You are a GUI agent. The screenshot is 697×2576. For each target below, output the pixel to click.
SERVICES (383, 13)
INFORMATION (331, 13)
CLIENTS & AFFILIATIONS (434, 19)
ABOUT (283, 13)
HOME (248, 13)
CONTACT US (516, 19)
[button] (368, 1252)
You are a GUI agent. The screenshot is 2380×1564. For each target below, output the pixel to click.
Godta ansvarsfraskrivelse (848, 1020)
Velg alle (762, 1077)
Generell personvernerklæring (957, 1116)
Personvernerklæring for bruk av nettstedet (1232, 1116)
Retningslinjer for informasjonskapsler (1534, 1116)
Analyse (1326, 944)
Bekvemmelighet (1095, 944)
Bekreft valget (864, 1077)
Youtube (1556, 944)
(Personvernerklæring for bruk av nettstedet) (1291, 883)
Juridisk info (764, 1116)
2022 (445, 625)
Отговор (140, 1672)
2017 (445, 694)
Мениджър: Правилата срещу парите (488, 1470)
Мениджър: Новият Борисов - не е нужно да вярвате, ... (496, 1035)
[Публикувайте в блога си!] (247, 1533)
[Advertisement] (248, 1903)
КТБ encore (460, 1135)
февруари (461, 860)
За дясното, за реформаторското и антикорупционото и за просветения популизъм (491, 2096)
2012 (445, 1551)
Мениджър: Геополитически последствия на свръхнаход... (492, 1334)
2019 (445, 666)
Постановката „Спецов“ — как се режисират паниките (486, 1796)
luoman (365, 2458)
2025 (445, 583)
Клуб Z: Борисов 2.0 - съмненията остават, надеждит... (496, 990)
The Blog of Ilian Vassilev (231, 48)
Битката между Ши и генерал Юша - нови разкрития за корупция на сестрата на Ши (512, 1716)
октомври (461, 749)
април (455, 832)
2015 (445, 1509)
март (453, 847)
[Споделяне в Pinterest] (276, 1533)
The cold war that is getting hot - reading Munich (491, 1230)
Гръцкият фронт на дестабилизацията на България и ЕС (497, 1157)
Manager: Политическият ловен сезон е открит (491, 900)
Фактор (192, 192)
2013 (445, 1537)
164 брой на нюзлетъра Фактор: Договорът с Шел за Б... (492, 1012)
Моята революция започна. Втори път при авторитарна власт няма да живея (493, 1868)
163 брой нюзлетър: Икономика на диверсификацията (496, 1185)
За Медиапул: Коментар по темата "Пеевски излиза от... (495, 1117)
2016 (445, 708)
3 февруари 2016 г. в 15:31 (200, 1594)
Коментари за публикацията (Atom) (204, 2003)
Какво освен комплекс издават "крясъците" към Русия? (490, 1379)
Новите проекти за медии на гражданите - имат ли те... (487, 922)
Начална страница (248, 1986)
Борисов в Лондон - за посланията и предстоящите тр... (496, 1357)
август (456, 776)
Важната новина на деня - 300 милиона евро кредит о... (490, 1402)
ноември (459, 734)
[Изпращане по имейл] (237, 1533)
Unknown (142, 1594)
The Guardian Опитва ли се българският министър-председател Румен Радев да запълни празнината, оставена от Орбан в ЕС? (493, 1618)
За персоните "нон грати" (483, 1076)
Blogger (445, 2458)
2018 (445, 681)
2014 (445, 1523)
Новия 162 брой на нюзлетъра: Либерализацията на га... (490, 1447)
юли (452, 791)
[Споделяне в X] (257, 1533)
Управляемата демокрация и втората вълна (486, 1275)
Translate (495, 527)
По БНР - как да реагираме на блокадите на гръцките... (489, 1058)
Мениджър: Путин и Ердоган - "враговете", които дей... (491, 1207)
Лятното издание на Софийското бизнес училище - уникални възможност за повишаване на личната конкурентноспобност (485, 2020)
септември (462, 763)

============================================================

▶ **GOAL OF THE EXERCISE**: Set the listing above down once more in full, exactly as it is.

▶ **THE COMPLETED TASK**:
You are a GUI agent. The screenshot is 697×2576. For each target below, output the pixel to click.
SERVICES (383, 13)
INFORMATION (331, 13)
CLIENTS & AFFILIATIONS (434, 19)
ABOUT (283, 13)
HOME (248, 13)
CONTACT US (516, 19)
[button] (368, 1252)
You are a GUI agent. The screenshot is 2380×1564. For each target below, output the pixel to click.
Godta ansvarsfraskrivelse (848, 1020)
Velg alle (762, 1077)
Generell personvernerklæring (957, 1116)
Personvernerklæring for bruk av nettstedet (1232, 1116)
Retningslinjer for informasjonskapsler (1534, 1116)
Analyse (1326, 944)
Bekvemmelighet (1095, 944)
Bekreft valget (864, 1077)
Youtube (1556, 944)
(Personvernerklæring for bruk av nettstedet) (1291, 883)
Juridisk info (764, 1116)
2022 (445, 625)
Отговор (140, 1672)
2017 (445, 694)
Мениджър: Правилата срещу парите (488, 1470)
Мениджър: Новият Борисов - не е нужно да вярвате, ... (496, 1035)
[Публикувайте в блога си!] (247, 1533)
[Advertisement] (248, 1903)
КТБ encore (460, 1135)
февруари (461, 860)
За дясното, за реформаторското и антикорупционото и за просветения популизъм (491, 2096)
2012 (445, 1551)
Мениджър: Геополитически последствия на свръхнаход... (492, 1334)
2019 (445, 666)
Постановката „Спецов“ — как се режисират паниките (486, 1796)
luoman (365, 2458)
2025 (445, 583)
Клуб Z: Борисов 2.0 - съмненията остават, надеждит... (496, 990)
The Blog of Ilian Vassilev (231, 48)
Битката между Ши и генерал Юша - нови разкрития за корупция на сестрата на Ши (512, 1716)
октомври (461, 749)
април (455, 832)
2015 (445, 1509)
март (453, 847)
[Споделяне в Pinterest] (276, 1533)
The cold war that is getting hot - reading Munich (491, 1230)
Гръцкият фронт на дестабилизацията на България и ЕС (497, 1157)
Manager: Политическият ловен сезон е открит (491, 900)
Фактор (192, 192)
2013 (445, 1537)
164 брой на нюзлетъра Фактор: Договорът с Шел за Б... (492, 1012)
Моята революция започна. Втори път при авторитарна власт няма да живея (493, 1868)
163 брой нюзлетър: Икономика на диверсификацията (496, 1185)
За Медиапул: Коментар по темата "Пеевски излиза от... (495, 1117)
2016 (445, 708)
3 февруари 2016 г. в 15:31 (200, 1594)
Коментари за публикацията (Atom) (204, 2003)
Какво освен комплекс издават "крясъците" към Русия? (490, 1379)
Новите проекти за медии на гражданите - имат ли те... (487, 922)
Начална страница (248, 1986)
Борисов в Лондон - за посланията и предстоящите тр... (496, 1357)
август (456, 776)
Важната новина на деня - 300 милиона евро кредит о... (490, 1402)
ноември (459, 734)
[Изпращане по имейл] (237, 1533)
Unknown (142, 1594)
The Guardian Опитва ли се българският министър-председател Румен Радев да запълни празнината, оставена от Орбан в ЕС? (493, 1618)
За персоните "нон грати" (483, 1076)
Blogger (445, 2458)
2018 (445, 681)
2014 (445, 1523)
Новия 162 брой на нюзлетъра: Либерализацията на га... (490, 1447)
юли (452, 791)
[Споделяне в X] (257, 1533)
Управляемата демокрация и втората вълна (486, 1275)
Translate (495, 527)
По БНР - как да реагираме на блокадите на гръцките... (489, 1058)
Мениджър: Путин и Ердоган - "враговете", които дей... (491, 1207)
Лятното издание на Софийското бизнес училище - уникални възможност за повишаване на личната конкурентноспобност (485, 2020)
септември (462, 763)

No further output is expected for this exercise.